Accurate estimate of the relic density and the kinetic decoupling in non-thermal dark matter models

TL;DR

This paper develops a numerical framework to accurately compute dark matter relic density in non-thermal models, analyzing implications for supersymmetry, cosmic-ray anomalies, and kinetic decoupling.

Contribution

It introduces a systematic approach and a new formalism for calculating relic density and kinetic decoupling in non-thermal dark matter scenarios, including coannihilations.

Findings

Non-thermal production favors dark matter candidates with large annihilation rates.

The formalism for kinetic decoupling temperature can be applied broadly.

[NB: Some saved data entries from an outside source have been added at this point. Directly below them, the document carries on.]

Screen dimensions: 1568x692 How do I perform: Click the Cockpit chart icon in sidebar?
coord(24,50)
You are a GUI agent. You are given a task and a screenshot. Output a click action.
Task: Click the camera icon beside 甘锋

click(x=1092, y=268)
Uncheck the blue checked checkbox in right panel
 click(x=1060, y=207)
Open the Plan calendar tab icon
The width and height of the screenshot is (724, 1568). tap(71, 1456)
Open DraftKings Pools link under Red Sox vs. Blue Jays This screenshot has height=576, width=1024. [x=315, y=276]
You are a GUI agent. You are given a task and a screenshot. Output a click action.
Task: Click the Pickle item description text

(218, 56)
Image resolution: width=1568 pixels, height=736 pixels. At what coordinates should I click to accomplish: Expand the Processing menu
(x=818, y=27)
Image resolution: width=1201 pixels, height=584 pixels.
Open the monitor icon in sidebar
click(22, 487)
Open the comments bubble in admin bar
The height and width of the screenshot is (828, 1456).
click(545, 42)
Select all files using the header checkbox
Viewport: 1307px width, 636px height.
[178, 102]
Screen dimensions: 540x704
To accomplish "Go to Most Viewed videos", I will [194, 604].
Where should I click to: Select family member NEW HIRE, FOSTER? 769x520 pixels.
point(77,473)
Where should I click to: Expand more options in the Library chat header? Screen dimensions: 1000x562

Impacts interpretation of LHC data and cosmic-ray anomalies.

Abstract

Non-thermal dark matter generation is an appealing alternative to the standard paradigm of thermal WIMP dark matter. We reconsider non-thermal production mechanisms in a systematic way, and develop a numerical code for accurate computations of the dark matter relic density. We discuss in particular scenarios with long-lived massive states decaying into dark matter particles, appearing naturally in several beyond the standard model theories, such as supergravity and superstring frameworks. Since non-thermal production favors dark matter candidates with large pair annihilation rates, we analyze the possible connection with the anomalies detected in the lepton cosmic-ray flux by Pamela and Fermi. Concentrating on supersymmetric models, we consider the effect of these non-standard cosmologies in selecting a preferred mass scale for the lightest supersymmetric particle as dark matter candidate, and the consequent impact on the interpretation of new physics discovered or excluded at the LHC. Finally, we examine a rather predictive model, the G2-MSSM, investigating some of the standard assumptions usually implemented in the solution of the Boltzmann equation for the dark matter component, including coannihilations. We question the hypothesis that kinetic equilibrium holds along the whole phase of dark matter generation, and the validity of the factorization usually implemented to rewrite the system of coupled Boltzmann equation for each coannihilating species as a single equation for the sum of all the number densities. As a byproduct we develop here a formalism to compute the kinetic decoupling temperature in case of coannihilating particles, which can be applied also to other particle physics frameworks, and also to standard thermal relics within a standard cosmology.